-------- Material for the task

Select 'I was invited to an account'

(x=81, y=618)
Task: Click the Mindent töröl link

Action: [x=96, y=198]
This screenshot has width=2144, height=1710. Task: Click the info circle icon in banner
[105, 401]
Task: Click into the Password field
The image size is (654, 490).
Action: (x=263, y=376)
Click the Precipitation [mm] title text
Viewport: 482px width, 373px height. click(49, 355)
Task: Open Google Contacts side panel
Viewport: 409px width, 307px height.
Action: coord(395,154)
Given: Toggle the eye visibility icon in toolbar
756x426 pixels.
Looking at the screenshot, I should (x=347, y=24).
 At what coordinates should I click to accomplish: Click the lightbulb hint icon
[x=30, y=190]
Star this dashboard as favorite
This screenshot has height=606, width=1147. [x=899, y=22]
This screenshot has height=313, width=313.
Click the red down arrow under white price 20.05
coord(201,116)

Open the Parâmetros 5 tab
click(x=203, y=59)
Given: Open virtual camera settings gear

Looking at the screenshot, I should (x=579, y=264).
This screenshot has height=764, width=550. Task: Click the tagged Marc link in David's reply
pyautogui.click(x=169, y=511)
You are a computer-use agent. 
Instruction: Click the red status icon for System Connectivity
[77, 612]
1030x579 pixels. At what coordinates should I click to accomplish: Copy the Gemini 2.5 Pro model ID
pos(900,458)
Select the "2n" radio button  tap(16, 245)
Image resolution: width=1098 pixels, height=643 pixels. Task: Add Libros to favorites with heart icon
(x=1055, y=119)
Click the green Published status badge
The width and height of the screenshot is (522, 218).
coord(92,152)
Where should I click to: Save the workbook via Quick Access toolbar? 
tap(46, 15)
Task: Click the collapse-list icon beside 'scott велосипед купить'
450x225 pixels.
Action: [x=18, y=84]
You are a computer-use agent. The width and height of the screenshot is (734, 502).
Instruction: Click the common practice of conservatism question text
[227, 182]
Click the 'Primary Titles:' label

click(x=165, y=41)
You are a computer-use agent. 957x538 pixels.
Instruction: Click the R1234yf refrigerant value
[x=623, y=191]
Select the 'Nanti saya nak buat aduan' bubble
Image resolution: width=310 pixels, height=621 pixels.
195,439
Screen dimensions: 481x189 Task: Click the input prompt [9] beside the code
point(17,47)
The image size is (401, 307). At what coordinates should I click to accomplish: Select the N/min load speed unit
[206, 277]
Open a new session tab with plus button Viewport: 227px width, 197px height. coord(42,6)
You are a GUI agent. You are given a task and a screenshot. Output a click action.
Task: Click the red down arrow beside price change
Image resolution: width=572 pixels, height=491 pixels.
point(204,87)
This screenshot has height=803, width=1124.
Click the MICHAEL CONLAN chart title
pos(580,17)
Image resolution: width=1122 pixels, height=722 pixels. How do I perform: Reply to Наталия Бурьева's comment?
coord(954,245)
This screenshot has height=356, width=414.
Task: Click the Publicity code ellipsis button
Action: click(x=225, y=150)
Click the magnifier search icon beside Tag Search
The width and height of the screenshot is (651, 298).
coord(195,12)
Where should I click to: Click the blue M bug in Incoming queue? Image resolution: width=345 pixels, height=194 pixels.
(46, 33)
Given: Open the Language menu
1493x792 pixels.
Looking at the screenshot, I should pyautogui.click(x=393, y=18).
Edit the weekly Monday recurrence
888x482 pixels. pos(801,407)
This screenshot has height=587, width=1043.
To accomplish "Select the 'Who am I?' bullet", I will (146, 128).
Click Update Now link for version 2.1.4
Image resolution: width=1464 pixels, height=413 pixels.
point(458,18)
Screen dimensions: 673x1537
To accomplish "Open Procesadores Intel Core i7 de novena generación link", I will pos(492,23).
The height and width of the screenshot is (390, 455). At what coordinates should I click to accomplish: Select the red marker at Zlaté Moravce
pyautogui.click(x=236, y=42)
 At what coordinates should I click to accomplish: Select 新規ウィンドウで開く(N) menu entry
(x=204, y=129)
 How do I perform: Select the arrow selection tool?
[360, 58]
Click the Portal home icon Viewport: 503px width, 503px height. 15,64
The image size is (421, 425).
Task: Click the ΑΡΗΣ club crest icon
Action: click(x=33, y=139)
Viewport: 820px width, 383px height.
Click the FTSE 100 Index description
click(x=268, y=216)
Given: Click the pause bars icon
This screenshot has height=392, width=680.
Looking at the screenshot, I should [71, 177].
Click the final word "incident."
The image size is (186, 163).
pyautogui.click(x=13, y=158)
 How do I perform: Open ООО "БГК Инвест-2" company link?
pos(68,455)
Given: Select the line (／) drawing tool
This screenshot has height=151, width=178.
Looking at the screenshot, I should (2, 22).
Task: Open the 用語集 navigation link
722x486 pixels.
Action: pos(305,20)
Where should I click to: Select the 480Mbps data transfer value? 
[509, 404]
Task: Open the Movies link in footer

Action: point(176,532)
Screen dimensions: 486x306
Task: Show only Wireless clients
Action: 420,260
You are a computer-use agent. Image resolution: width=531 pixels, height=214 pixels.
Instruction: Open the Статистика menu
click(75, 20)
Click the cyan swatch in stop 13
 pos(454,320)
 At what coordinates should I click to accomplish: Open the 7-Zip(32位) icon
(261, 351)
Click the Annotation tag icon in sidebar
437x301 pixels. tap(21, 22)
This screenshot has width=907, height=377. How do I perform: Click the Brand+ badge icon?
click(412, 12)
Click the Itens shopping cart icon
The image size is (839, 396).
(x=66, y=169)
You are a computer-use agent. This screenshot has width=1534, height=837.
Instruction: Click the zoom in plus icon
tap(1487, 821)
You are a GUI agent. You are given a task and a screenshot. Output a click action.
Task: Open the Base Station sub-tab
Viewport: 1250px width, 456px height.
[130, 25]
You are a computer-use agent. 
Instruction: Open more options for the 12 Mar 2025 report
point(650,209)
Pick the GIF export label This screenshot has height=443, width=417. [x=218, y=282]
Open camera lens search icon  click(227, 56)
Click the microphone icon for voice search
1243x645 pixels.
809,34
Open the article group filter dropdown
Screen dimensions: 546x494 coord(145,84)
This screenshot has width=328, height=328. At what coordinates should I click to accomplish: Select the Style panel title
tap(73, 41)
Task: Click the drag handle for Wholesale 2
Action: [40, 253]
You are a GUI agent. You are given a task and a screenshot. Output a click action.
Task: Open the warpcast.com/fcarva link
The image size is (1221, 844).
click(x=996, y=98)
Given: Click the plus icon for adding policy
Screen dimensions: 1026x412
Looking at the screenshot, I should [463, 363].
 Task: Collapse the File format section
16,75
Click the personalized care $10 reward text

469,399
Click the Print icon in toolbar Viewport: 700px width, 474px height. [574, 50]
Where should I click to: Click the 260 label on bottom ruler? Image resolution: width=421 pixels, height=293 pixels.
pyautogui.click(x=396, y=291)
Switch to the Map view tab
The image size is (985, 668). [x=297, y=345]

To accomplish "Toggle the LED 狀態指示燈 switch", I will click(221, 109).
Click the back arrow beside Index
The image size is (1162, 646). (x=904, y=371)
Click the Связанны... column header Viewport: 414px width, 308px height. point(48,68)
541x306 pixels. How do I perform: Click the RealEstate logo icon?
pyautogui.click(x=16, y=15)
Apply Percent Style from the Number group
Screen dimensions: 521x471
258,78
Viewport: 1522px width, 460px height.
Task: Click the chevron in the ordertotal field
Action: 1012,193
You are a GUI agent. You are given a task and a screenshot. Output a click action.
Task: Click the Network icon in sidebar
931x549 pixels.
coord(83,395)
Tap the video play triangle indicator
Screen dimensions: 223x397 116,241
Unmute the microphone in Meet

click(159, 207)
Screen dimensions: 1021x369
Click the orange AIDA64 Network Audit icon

----------------

The reply should contain all of the entries exactly as shown above.

> _Task solution_
Select 'I was invited to an account'

(x=81, y=618)
Task: Click the Mindent töröl link

Action: [x=96, y=198]
This screenshot has width=2144, height=1710. Task: Click the info circle icon in banner
[105, 401]
Task: Click into the Password field
The image size is (654, 490).
Action: (x=263, y=376)
Click the Precipitation [mm] title text
Viewport: 482px width, 373px height. click(49, 355)
Task: Open Google Contacts side panel
Viewport: 409px width, 307px height.
Action: coord(395,154)
Given: Toggle the eye visibility icon in toolbar
756x426 pixels.
Looking at the screenshot, I should (x=347, y=24).
 At what coordinates should I click to accomplish: Click the lightbulb hint icon
[x=30, y=190]
Star this dashboard as favorite
This screenshot has height=606, width=1147. [x=899, y=22]
This screenshot has height=313, width=313.
Click the red down arrow under white price 20.05
coord(201,116)

Open the Parâmetros 5 tab
click(x=203, y=59)
Given: Open virtual camera settings gear

Looking at the screenshot, I should (x=579, y=264).
This screenshot has height=764, width=550. Task: Click the tagged Marc link in David's reply
pyautogui.click(x=169, y=511)
You are a computer-use agent. 
Instruction: Click the red status icon for System Connectivity
[77, 612]
1030x579 pixels. At what coordinates should I click to accomplish: Copy the Gemini 2.5 Pro model ID
pos(900,458)
Select the "2n" radio button  tap(16, 245)
Image resolution: width=1098 pixels, height=643 pixels. Task: Add Libros to favorites with heart icon
(x=1055, y=119)
Click the green Published status badge
The width and height of the screenshot is (522, 218).
coord(92,152)
Where should I click to: Save the workbook via Quick Access toolbar? 
tap(46, 15)
Task: Click the collapse-list icon beside 'scott велосипед купить'
450x225 pixels.
Action: [x=18, y=84]
You are a computer-use agent. The width and height of the screenshot is (734, 502).
Instruction: Click the common practice of conservatism question text
[227, 182]
Click the 'Primary Titles:' label

click(x=165, y=41)
You are a computer-use agent. 957x538 pixels.
Instruction: Click the R1234yf refrigerant value
[x=623, y=191]
Select the 'Nanti saya nak buat aduan' bubble
Image resolution: width=310 pixels, height=621 pixels.
195,439
Screen dimensions: 481x189 Task: Click the input prompt [9] beside the code
point(17,47)
The image size is (401, 307). At what coordinates should I click to accomplish: Select the N/min load speed unit
[206, 277]
Open a new session tab with plus button Viewport: 227px width, 197px height. coord(42,6)
You are a GUI agent. You are given a task and a screenshot. Output a click action.
Task: Click the red down arrow beside price change
Image resolution: width=572 pixels, height=491 pixels.
point(204,87)
This screenshot has height=803, width=1124.
Click the MICHAEL CONLAN chart title
pos(580,17)
Image resolution: width=1122 pixels, height=722 pixels. How do I perform: Reply to Наталия Бурьева's comment?
coord(954,245)
This screenshot has height=356, width=414.
Task: Click the Publicity code ellipsis button
Action: click(x=225, y=150)
Click the magnifier search icon beside Tag Search
The width and height of the screenshot is (651, 298).
coord(195,12)
Where should I click to: Click the blue M bug in Incoming queue? Image resolution: width=345 pixels, height=194 pixels.
(46, 33)
Given: Open the Language menu
1493x792 pixels.
Looking at the screenshot, I should pyautogui.click(x=393, y=18).
Edit the weekly Monday recurrence
888x482 pixels. pos(801,407)
This screenshot has height=587, width=1043.
To accomplish "Select the 'Who am I?' bullet", I will (146, 128).
Click Update Now link for version 2.1.4
Image resolution: width=1464 pixels, height=413 pixels.
point(458,18)
Screen dimensions: 673x1537
To accomplish "Open Procesadores Intel Core i7 de novena generación link", I will pos(492,23).
The height and width of the screenshot is (390, 455). At what coordinates should I click to accomplish: Select the red marker at Zlaté Moravce
pyautogui.click(x=236, y=42)
 At what coordinates should I click to accomplish: Select 新規ウィンドウで開く(N) menu entry
(x=204, y=129)
 How do I perform: Select the arrow selection tool?
[360, 58]
Click the Portal home icon Viewport: 503px width, 503px height. 15,64
The image size is (421, 425).
Task: Click the ΑΡΗΣ club crest icon
Action: click(x=33, y=139)
Viewport: 820px width, 383px height.
Click the FTSE 100 Index description
click(x=268, y=216)
Given: Click the pause bars icon
This screenshot has height=392, width=680.
Looking at the screenshot, I should [71, 177].
Click the final word "incident."
The image size is (186, 163).
pyautogui.click(x=13, y=158)
 How do I perform: Open ООО "БГК Инвест-2" company link?
pos(68,455)
Given: Select the line (／) drawing tool
This screenshot has height=151, width=178.
Looking at the screenshot, I should (2, 22).
Task: Open the 用語集 navigation link
722x486 pixels.
Action: pos(305,20)
Where should I click to: Select the 480Mbps data transfer value? 
[509, 404]
Task: Open the Movies link in footer

Action: point(176,532)
Screen dimensions: 486x306
Task: Show only Wireless clients
Action: 420,260
You are a computer-use agent. Image resolution: width=531 pixels, height=214 pixels.
Instruction: Open the Статистика menu
click(75, 20)
Click the cyan swatch in stop 13
 pos(454,320)
 At what coordinates should I click to accomplish: Open the 7-Zip(32位) icon
(261, 351)
Click the Annotation tag icon in sidebar
437x301 pixels. tap(21, 22)
This screenshot has width=907, height=377. How do I perform: Click the Brand+ badge icon?
click(412, 12)
Click the Itens shopping cart icon
The image size is (839, 396).
(x=66, y=169)
You are a computer-use agent. This screenshot has width=1534, height=837.
Instruction: Click the zoom in plus icon
tap(1487, 821)
You are a GUI agent. You are given a task and a screenshot. Output a click action.
Task: Open the Base Station sub-tab
Viewport: 1250px width, 456px height.
[130, 25]
You are a computer-use agent. 
Instruction: Open more options for the 12 Mar 2025 report
point(650,209)
Pick the GIF export label This screenshot has height=443, width=417. [x=218, y=282]
Open camera lens search icon  click(227, 56)
Click the microphone icon for voice search
1243x645 pixels.
809,34
Open the article group filter dropdown
Screen dimensions: 546x494 coord(145,84)
This screenshot has width=328, height=328. At what coordinates should I click to accomplish: Select the Style panel title
tap(73, 41)
Task: Click the drag handle for Wholesale 2
Action: [40, 253]
You are a GUI agent. You are given a task and a screenshot. Output a click action.
Task: Open the warpcast.com/fcarva link
The image size is (1221, 844).
click(x=996, y=98)
Given: Click the plus icon for adding policy
Screen dimensions: 1026x412
Looking at the screenshot, I should [463, 363].
 Task: Collapse the File format section
16,75
Click the personalized care $10 reward text

469,399
Click the Print icon in toolbar Viewport: 700px width, 474px height. [574, 50]
Where should I click to: Click the 260 label on bottom ruler? Image resolution: width=421 pixels, height=293 pixels.
pyautogui.click(x=396, y=291)
Switch to the Map view tab
The image size is (985, 668). [x=297, y=345]

To accomplish "Toggle the LED 狀態指示燈 switch", I will click(221, 109).
Click the back arrow beside Index
The image size is (1162, 646). (x=904, y=371)
Click the Связанны... column header Viewport: 414px width, 308px height. point(48,68)
541x306 pixels. How do I perform: Click the RealEstate logo icon?
pyautogui.click(x=16, y=15)
Apply Percent Style from the Number group
Screen dimensions: 521x471
258,78
Viewport: 1522px width, 460px height.
Task: Click the chevron in the ordertotal field
Action: 1012,193
You are a GUI agent. You are given a task and a screenshot. Output a click action.
Task: Click the Network icon in sidebar
931x549 pixels.
coord(83,395)
Tap the video play triangle indicator
Screen dimensions: 223x397 116,241
Unmute the microphone in Meet

click(159, 207)
Screen dimensions: 1021x369
Click the orange AIDA64 Network Audit icon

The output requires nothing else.